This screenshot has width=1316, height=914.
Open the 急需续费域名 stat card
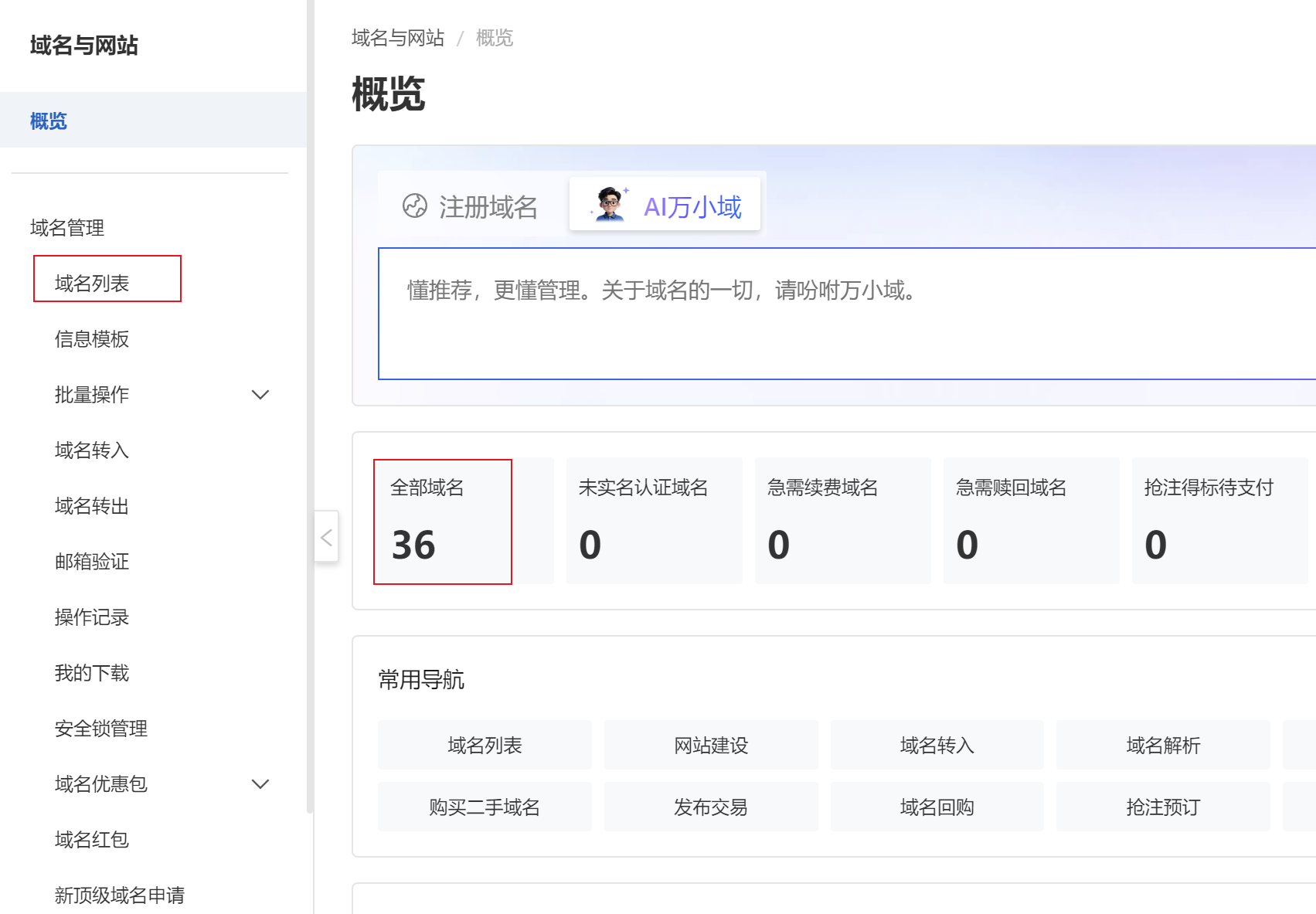coord(842,522)
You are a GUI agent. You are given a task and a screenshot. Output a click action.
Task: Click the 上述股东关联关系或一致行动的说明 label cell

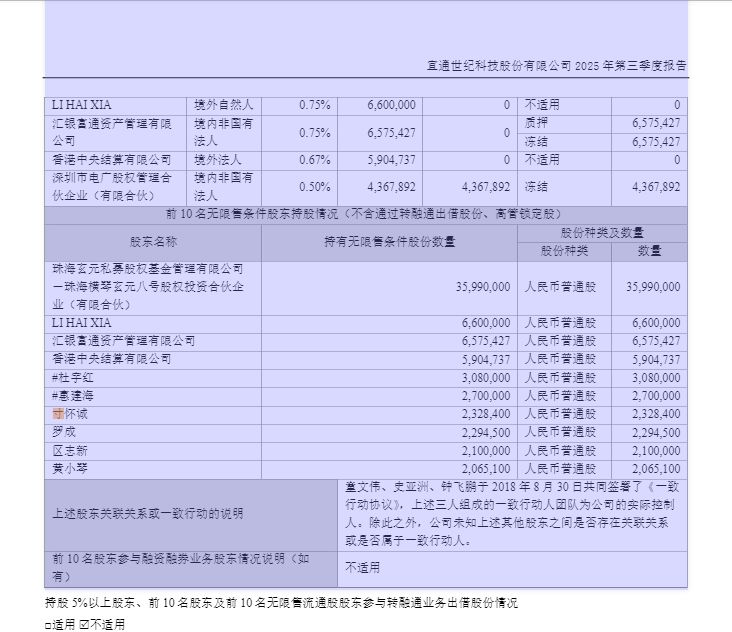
• • • • • • •
● Your objective: The listing should be transcribed in full, exactly, and without its pictures.

● Answer to this problem:
This screenshot has width=1316, height=914.
Open the 急需续费域名 stat card
coord(842,522)
You are a GUI agent. You are given a task and a screenshot. Output a click action.
Task: Click the 上述股东关联关系或一致行动的说明 label cell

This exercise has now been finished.